We’d endured it for the funeral, but that was a somber, rainy, miserable day, where people’s condolences, while sincere, were rushed at best. I’d stood behind her that whole time like a protective stone gargoyle, watching as the tension grew in her spine with each hour that passed, wishing there was something I could do to ease it.
She’d hated it then, but it would be worse now.
We both knew more than anyone what parading around Haven would be like.
We’d experienced it at Dell’s. I’d experienced it at Rodney’s.
They meant well, but the sympathies and pity got old.
Sometimes the best thing to do was move on, and we couldn’t do that when the town remained interested in our woes.
It was one of the reasons I’d pulled Eddie aside during the funeral and asked him to spread the word that we wanted privacy in our time of grief.
In a town as small as this one, we’d have had people showing up left and right to deliver food and sympathies—ready to talk our ears off about how our parents had touched their lives and would be sorely missed.
Something neither Dove nor me needed at the moment.
Especially now that we were—well. I wasn’t entirely sure together was the right word, but I was hoping it was leading down that road for us.
“Yeah, baby,” I answered softly. “Like a date.” When she didn’t say anything, I hastily added, “We don’t have to go.”
“No, I want to.” She relaxed under my arm. “I’m just surprised you want to.”
I frowned. “I always went before.”
She turned her gaze up to look at me and rolled her eyes playfully. “Only because I begged you to.”
“Not only .”
She grinned as if that answer amused her. “Okay, why else, then?”
“I also went for the pie.”
She laughed, and I couldn’t help but chuckle along with her.
Omen hopped up on the railing in front of us, eying the porch swing warily as it creaked back and forth.
This was one of the many spots he loved to sleep in around the farm.
Dove called to him, patting her thigh invitingly, and he shifted his paws before pouncing, landing softly in her lap.
He settled, curling up into a ball and closing his eyes.
She traced her fingers through his black fur, and he purred contently.
“I guess I just didn’t expect us to go...” she hesitated, and the second of doubt that passed clearly over her features killed me, because I’d created it. “Together.” Her eyes remained focused on the dozing cat in her lap.
“What?” We always went together before.
A cold realization washed over me. Maybe she didn’t want to go with me.
She’d asked if Reverie was going, after all.
Maybe she preferred to go with her best friend instead of her stepbrother-cum—whatever we were calling us now.

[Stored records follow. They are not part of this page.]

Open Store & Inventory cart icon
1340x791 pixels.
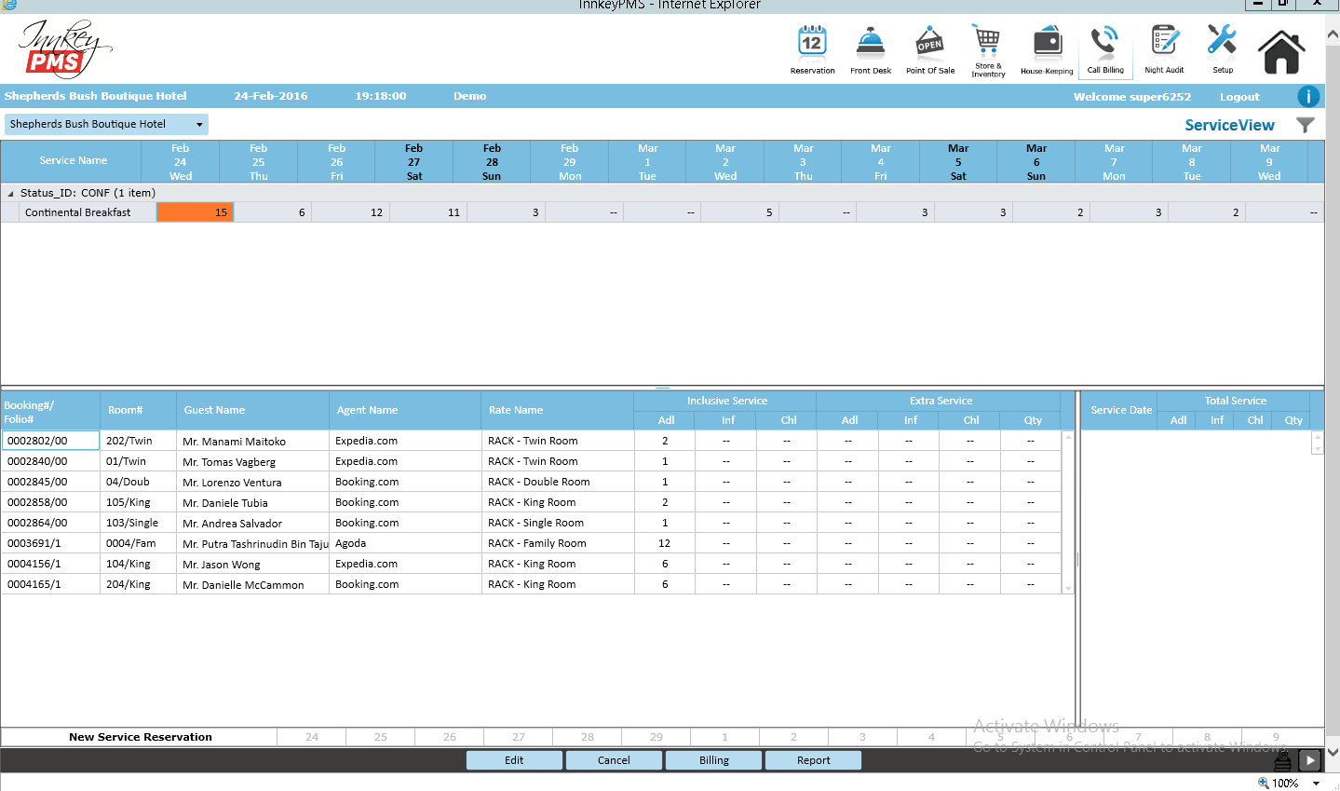(987, 49)
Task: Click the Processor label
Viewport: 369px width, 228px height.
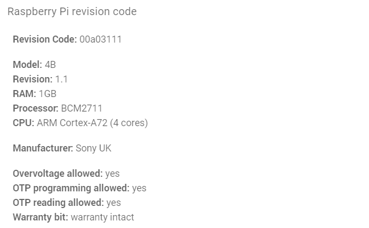Action: [36, 108]
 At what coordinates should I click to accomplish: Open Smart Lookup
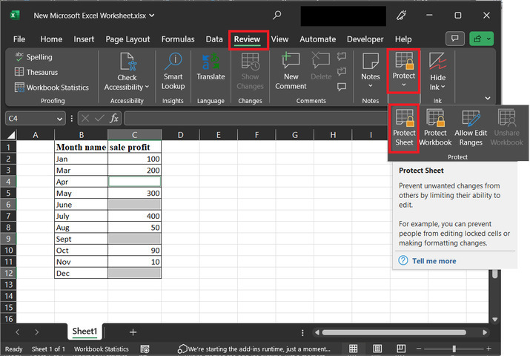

Boyfriend and girlfriend sounded too juvenile for what pounded fiercely in my chest, trapped somewhere behind my ribcage, for Dove, but I’d wear that label proudly if she’d let me.
“We don’t have to go together if you don’t want to,” I suggested, the words tasting like ash on my tongue. I attempted to keep the hurt out of my words.
“No!” Omen startled at her adamant reply, mewing grumpily. “No,” she repeated, quieter. “I do. I mean, I want to.”
I wavered, still confused as to why she’d think I wouldn’t want to go with her, that I wouldn’t want her to go with me .
“You know if we arrive together the town won’t think anything of it.
We can just go and have fun like we used to—that’s all.
Nothing more. No one has to know we’re going as a couple. ”
She continued to pet Omen softly, her gaze trained anywhere but at me. I hated that I had no idea what she was thinking. I hated that it happened more often than not, now.
“I think it’s more because I do want to go with you like that,” she admitted in a whisper. “So badly I can barely stand it. I always have.”
Her admission had my heart thumping so hard against my ribcage I was afraid it would burst right out of my chest and land at her feet.
“I want to hold your hand or kiss you without the town condemning us for it.” She looked up at me, eyes glassy with emotion. “I want more with you, Josh. That’s the problem. But… I also don’t want what I know comes with that. I’m afraid of what comes after.”
“I understand.” I squeezed her closer to me.
“Nothing’s conventional about this, Dove.
I want to do those things with you, too, but it’s okay not to be ready for that.
” I could give a shit what this town thought of me, but I wouldn’t let their judgment fall on her shoulders just because of our feelings.
Plus, the longer I stayed here with her, the more I realized I wanted to be here, if that’s what she wanted.
Causing a scandal was the last thing we needed.
Whenever we decided to reveal who we really were to each other, I wanted it to be on our terms. We controlled the narrative.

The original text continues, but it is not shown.